2022年7月
2022年7月31日 (日)
2022年7月30日 (土)
無責任避暑旅行記
自分のことを「お前はいい加減なヤツだなぁ」と思うことはよくあるが、今回は特にそれが顕著に出た避暑旅行だった。
余りの暑さに「山葵田の別荘に行こう」と前夜に決め7/30の朝からチェロや荷物を積み込み出発。新東名の掛川を過ぎた頃ふと「今頃は毎年南志賀の別荘に行っていたなぁ」と思い出したら、あの寒いような涼しさと一面にヤナギランが咲く光景を思い出し(コロナ禍で遠征自粛を忠実に実現していてすっかり忘れていた)、「まてよ、避暑なら志賀高原だなぁ」と言うことになり、急遽新東名下り線を降りて上り線に乗り換える。暑い中とにかく自宅に戻ってチェロをおろし、キャンプ道具を積み込み、お稽古をキャンセルして水曜日までの日程を確保し、再び新東名・中部横断路・中央高速・長野道を乗り継ぎ、17時少し過ぎに南志賀のいつものキャンプ地に到着。すでに管理人は帰った後だが勝手知ったるキャンプ場の一番高いところに陣取って大急ぎでスクリーンテントを設置。これがこの別荘地のわたし達の生活区で(写真)寝るのは横に駐車しているクルマの中(車中泊)。

§ 演習の構成
1. この旅行記から、「2022年7月30日 (土)」で始まり「ているクルマの中(車中泊)。」までの部分をそのまま書き写してください。
2. この旅行記について、次の問いに答えてください。
(a) 「山葵田の別荘に行こう」と決めたのはいつですか？
(b) 南志賀のいつものキャンプ地に着いたのは何時ごろですか？
(c) この別荘地で寝る場所はどこですか？
3. この旅行記で、新東名の下り線を降りて上り線に乗り換えたのはなぜですか？
次の一覧は、この旅行記とは別の出典によるものです。

§ 提供された一覧
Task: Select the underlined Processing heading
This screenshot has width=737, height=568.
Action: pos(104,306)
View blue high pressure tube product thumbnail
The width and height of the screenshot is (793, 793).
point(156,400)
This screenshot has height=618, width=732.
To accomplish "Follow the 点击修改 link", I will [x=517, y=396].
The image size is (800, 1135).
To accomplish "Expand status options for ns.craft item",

§ 設問別の解答
1.
2022年7月30日 (土)
無責任避暑旅行記
自分のことを「お前はいい加減なヤツだなぁ」と思うことはよくあるが、今回は特にそれが顕著に出た避暑旅行だった。
余りの暑さに「山葵田の別荘に行こう」と前夜に決め7/30の朝からチェロや荷物を積み込み出発。新東名の掛川を過ぎた頃ふと「今頃は毎年南志賀の別荘に行っていたなぁ」と思い出したら、あの寒いような涼しさと一面にヤナギランが咲く光景を思い出し(コロナ禍で遠征自粛を忠実に実現していてすっかり忘れていた)、「まてよ、避暑なら志賀高原だなぁ」と言うことになり、急遽新東名下り線を降りて上り線に乗り換える。暑い中とにかく自宅に戻ってチェロをおろし、キャンプ道具を積み込み、お稽古をキャンセルして水曜日までの日程を確保し、再び新東名・中部横断路・中央高速・長野道を乗り継ぎ、17時少し過ぎに南志賀のいつものキャンプ地に到着。すでに管理人は帰った後だが勝手知ったるキャンプ場の一番高いところに陣取って大急ぎでスクリーンテントを設置。これがこの別荘地のわたし達の生活区で(写真)寝るのは横に駐車しているクルマの中(車中泊)。

2.
(a) 前夜
(b) 17時少し過ぎ
(c) 横に駐車しているクルマの中（車中泊）

3. 掛川を過ぎたころ、毎年この時期に南志賀の別荘へ行っていたことを思い出したからです。あの寒いような涼しさと、一面にヤナギランが咲く光景もよみがえりました。それで「避暑なら志賀高原だ」ということになり、行き先を変えました。